Just wondering: does this take into account the news groups that have mail-to-NNTP gateways set up? In other words, are you testing the usage of NNTP in Thunderbird, or just looking at how often "Thunderbird" would show up in the agent header, which might include the mail functionality of Thunderbird.

Joshua Cranmer said...

jmdesp: I only included the Big 8 newsgroups in the stats mostly because it's what I can access the most easily. Collecting private server stats is certainly worth doing, but it is a bit more than I wanted for a weekend project.

Also, part of my rationale for writing this post was to provide reasons for not removing NNTP support from TB. In any case, such a decision will not be made until it is feasible to implement NNTP in an extension (or so I'm told).

bwinton: Well, I realized after doing the runs that I chose probably the lowest traffic month to log the data (Europe goes on holiday for much of August), and I'm choosing a rather small subset of Usenet, so the values I produce are more of a loose lower bound.

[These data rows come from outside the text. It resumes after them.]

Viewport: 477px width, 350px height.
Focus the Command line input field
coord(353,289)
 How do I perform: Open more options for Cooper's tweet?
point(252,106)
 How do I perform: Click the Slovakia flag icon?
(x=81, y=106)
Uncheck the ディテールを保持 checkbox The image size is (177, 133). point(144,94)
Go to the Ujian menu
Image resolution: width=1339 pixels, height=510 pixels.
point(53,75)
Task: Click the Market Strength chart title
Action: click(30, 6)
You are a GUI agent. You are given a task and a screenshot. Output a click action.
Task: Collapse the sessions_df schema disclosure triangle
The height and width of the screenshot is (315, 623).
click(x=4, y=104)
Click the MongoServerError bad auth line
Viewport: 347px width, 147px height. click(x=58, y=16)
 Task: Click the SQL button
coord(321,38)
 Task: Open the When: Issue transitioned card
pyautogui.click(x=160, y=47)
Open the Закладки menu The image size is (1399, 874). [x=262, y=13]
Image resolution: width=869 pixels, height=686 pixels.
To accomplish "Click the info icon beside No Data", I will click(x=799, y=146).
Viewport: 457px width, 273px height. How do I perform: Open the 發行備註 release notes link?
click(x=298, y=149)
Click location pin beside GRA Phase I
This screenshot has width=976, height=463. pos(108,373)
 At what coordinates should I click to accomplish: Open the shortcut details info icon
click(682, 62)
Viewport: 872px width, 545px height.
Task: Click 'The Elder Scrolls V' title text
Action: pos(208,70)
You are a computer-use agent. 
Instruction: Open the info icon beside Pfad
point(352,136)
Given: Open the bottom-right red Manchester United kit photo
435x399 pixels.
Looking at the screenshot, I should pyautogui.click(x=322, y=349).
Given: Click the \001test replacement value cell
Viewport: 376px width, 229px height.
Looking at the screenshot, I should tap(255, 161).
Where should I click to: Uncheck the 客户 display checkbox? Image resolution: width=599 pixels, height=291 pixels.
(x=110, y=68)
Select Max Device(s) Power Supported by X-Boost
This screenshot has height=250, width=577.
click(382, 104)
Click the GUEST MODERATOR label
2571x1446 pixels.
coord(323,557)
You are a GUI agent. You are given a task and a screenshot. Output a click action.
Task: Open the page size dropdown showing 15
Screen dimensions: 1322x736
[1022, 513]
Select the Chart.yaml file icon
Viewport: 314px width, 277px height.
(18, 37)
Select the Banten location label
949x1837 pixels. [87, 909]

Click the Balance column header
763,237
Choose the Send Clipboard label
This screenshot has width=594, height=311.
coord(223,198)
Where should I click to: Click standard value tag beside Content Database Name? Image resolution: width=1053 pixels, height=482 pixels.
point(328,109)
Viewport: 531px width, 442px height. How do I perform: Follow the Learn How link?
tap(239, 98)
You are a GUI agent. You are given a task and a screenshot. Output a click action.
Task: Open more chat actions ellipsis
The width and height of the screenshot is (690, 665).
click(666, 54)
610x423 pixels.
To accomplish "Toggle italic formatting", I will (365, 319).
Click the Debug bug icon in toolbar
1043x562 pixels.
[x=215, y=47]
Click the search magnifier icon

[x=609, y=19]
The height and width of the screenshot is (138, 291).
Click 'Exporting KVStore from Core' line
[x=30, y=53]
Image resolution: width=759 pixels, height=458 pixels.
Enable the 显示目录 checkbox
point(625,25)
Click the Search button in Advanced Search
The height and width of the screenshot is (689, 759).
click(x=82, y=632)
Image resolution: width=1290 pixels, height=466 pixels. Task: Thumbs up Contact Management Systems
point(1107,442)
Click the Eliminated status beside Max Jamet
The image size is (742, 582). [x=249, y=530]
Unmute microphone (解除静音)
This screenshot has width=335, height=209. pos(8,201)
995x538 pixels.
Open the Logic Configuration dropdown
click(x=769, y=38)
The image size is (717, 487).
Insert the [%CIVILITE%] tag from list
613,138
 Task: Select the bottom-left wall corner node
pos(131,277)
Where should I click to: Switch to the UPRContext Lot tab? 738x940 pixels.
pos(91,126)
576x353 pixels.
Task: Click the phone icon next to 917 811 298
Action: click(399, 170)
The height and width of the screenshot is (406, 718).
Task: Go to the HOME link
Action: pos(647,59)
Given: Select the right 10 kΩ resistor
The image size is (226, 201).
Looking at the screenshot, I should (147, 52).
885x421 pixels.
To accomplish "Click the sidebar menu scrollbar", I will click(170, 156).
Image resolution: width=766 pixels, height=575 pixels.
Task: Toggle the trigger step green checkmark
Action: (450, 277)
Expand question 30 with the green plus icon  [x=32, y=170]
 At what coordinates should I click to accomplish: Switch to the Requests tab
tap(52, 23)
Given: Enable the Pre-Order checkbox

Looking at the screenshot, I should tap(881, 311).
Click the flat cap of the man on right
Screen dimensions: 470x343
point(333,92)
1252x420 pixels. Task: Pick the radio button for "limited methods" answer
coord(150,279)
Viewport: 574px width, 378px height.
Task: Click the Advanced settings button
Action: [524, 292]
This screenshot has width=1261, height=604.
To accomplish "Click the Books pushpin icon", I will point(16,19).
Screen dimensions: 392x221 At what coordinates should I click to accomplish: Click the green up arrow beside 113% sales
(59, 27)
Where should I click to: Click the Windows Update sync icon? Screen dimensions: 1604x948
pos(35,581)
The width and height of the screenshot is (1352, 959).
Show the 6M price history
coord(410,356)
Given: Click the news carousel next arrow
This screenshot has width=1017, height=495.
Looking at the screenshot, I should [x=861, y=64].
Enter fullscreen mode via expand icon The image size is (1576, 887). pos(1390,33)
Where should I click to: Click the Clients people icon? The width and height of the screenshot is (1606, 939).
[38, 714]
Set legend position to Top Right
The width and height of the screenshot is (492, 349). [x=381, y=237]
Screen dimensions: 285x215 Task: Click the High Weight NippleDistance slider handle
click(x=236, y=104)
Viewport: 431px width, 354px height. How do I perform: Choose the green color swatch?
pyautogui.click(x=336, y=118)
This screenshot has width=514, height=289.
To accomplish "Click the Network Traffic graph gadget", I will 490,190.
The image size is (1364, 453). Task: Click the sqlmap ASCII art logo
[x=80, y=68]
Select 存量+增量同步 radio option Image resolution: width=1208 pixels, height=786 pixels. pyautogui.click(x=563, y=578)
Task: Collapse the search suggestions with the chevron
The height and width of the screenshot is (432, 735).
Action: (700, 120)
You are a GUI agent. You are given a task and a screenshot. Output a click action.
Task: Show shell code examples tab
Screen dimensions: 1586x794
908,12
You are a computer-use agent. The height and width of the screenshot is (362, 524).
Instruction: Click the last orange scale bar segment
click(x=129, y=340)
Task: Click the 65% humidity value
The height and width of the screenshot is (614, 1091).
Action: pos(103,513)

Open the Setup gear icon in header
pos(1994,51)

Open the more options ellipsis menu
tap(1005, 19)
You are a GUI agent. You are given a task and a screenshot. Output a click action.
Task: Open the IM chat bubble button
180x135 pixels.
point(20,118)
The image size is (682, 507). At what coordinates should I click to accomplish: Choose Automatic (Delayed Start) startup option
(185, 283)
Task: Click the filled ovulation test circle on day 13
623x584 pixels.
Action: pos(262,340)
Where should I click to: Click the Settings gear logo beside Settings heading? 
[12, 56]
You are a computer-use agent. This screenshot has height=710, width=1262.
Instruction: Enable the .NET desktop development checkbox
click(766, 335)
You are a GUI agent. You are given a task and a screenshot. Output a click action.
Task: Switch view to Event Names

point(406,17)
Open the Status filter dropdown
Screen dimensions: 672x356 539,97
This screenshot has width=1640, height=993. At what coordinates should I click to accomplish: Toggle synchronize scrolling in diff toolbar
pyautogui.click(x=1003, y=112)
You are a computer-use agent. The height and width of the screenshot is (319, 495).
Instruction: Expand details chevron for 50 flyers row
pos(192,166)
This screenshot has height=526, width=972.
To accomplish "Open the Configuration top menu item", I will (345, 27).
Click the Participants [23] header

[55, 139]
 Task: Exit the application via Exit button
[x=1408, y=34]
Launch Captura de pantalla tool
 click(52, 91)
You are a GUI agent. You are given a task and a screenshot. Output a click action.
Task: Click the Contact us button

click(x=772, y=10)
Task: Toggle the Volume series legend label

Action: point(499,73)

For a graphical comparison, in this treemap of Usenet (a bit dated), I've essentially logged only the leftmost column after alt, so I'm only looking at a tiny fraction of what really exists.

Dan: One thing discussed over IRC is that this script should be run on a monthly basis so we could get more datapoints. Certainly, trying to measure more modern social media would be useful, but they are nowhere near as centralized as Usenet (that sounds like an oxymoron...). I have in mind a very rich set of data to collect for NNTP. :-)

Pedahzur: I've only collected data for the Big 8 newsgroups, which, to my knowledge, are not distributed as mailing lists anywhere. However, there are significant cases of Web Interfaces to Usenet (another I didn't mention was MATLAB's support forum user agent). If I do start logging private newsservers, I will have to find ways to identify mailing lists versus newsgroup postings.

Pedahzur said...

Hmm...you might want to check things. Unless I'm misunderstanding (which is VERY possible), you collected data from, for example, comp.*.

Per http://www.python.org/community/lists/ compl.lang.python is also accessible as a mailing list. So, a UA of Thunderbird in comp.lang.python could be an NNTP post or a mailing list post.

comp.lang.perl.moderated is also available as a mailing list: http://lists.perl.org/list/comp.lang.perl.moderated.html Although it's less clear if you can post via e-mail.

Joshua Cranmer said...

Pedahzur: There are fewer TB messages in comp.lang.python than the set of messages that are labeled as "Mnenhy" (and which I cannot distribute between TB and SM reliably). All in all, the effects of mailing list availability are probably smaller than the inherent noise in the dataset.

Mardus said...

At least in SeaMonkey 1.x (and maybe even Mozilla Application Suite, if anyone still has to use it), Mnenhy is the only way to disable and remove extensions.

SeaMonkey 2.x already has its own Add-ons manager styled after Mozilla Firefox.